To do
How many lines in the records below contain the word "computer"? Answer with the number and nothing else.

Dataset extract
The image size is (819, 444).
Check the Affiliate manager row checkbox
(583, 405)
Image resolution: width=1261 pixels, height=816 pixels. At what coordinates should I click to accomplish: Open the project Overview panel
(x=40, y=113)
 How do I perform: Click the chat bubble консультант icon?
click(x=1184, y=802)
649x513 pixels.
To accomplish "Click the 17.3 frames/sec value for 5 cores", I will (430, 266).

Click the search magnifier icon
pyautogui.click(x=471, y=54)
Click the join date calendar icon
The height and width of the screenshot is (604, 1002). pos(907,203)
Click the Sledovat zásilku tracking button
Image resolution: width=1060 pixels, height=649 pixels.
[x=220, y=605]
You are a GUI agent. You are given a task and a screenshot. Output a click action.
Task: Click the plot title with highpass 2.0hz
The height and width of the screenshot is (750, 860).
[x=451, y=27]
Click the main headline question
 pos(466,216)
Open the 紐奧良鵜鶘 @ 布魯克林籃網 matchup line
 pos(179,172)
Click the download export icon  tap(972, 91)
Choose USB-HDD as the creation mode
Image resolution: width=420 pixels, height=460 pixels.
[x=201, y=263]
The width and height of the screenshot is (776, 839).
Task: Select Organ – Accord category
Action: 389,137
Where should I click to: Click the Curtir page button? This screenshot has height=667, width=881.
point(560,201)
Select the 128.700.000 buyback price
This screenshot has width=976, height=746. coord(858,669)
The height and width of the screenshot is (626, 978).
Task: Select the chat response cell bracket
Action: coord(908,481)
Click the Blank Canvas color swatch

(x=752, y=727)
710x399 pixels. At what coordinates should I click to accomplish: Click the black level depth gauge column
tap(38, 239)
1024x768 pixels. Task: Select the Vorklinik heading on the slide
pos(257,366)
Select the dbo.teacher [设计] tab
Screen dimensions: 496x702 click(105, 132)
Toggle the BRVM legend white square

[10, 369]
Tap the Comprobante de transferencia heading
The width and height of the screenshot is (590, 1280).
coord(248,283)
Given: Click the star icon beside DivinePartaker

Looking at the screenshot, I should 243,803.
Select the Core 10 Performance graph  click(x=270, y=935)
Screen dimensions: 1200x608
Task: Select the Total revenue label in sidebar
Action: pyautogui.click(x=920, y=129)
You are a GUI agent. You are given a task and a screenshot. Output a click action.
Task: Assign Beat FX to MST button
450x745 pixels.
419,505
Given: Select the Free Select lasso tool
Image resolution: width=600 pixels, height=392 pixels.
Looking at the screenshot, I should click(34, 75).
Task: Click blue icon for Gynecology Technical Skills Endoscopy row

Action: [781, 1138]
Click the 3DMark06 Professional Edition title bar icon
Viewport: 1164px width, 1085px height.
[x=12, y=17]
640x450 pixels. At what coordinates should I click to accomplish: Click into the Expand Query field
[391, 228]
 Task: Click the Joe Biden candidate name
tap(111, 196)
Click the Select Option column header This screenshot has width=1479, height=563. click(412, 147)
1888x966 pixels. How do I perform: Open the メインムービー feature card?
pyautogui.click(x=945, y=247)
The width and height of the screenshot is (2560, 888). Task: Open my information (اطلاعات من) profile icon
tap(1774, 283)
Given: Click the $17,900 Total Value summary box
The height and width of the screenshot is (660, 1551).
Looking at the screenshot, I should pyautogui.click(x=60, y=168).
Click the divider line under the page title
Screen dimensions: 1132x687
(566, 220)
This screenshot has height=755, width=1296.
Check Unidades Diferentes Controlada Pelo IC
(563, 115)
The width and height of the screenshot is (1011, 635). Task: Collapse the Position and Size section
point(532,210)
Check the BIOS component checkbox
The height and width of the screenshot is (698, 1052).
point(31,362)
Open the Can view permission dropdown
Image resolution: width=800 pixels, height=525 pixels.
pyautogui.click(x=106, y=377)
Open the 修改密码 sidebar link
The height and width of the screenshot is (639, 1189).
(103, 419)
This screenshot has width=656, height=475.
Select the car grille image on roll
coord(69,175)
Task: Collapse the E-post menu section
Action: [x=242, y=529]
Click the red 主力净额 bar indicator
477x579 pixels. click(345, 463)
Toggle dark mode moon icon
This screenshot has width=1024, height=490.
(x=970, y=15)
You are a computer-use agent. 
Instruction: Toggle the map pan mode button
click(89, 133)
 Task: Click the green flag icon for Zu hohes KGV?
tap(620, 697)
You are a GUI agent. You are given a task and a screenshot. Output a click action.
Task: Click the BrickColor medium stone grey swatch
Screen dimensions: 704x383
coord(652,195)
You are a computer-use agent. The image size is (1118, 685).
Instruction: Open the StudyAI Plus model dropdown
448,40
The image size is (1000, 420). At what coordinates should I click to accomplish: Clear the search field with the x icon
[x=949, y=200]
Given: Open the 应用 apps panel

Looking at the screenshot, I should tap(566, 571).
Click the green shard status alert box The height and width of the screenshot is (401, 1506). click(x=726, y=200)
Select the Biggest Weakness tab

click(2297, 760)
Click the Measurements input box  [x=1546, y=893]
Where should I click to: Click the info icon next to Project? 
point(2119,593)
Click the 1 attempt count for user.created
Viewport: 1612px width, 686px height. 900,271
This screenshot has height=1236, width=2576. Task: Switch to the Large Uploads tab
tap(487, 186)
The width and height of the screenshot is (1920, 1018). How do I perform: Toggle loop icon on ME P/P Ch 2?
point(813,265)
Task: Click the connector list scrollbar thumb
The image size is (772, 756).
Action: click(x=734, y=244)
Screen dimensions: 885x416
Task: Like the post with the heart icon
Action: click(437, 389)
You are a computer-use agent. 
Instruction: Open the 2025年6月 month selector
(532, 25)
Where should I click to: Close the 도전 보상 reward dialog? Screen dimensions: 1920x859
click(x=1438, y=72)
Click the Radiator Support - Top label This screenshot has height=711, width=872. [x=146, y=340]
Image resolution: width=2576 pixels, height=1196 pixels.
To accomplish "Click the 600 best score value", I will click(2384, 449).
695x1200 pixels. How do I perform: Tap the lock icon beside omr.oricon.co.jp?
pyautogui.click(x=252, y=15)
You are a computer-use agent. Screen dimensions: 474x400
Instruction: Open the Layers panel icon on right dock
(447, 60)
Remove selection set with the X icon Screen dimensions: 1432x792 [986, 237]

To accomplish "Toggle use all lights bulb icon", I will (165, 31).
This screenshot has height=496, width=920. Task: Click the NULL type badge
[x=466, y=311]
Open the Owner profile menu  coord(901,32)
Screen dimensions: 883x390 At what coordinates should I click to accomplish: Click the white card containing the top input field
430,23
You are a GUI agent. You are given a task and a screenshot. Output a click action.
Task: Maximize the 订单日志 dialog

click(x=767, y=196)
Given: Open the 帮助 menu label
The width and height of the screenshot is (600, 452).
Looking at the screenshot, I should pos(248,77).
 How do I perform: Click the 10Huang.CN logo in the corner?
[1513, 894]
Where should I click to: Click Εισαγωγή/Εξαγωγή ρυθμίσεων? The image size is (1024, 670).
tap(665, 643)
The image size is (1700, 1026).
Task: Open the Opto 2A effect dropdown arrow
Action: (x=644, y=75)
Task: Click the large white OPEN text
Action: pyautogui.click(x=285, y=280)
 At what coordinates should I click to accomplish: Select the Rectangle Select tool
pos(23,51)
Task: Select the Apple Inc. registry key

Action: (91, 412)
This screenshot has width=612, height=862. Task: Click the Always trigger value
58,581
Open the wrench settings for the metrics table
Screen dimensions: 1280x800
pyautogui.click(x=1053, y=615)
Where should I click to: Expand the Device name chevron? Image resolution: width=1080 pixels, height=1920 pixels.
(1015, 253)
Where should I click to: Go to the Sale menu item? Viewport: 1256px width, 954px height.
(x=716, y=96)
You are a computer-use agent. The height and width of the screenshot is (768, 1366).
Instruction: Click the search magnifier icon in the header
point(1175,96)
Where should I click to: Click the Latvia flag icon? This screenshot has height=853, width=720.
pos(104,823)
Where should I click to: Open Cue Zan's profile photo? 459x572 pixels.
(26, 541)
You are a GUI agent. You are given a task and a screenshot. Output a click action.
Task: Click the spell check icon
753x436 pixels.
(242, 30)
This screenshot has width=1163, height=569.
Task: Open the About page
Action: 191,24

Solution below
5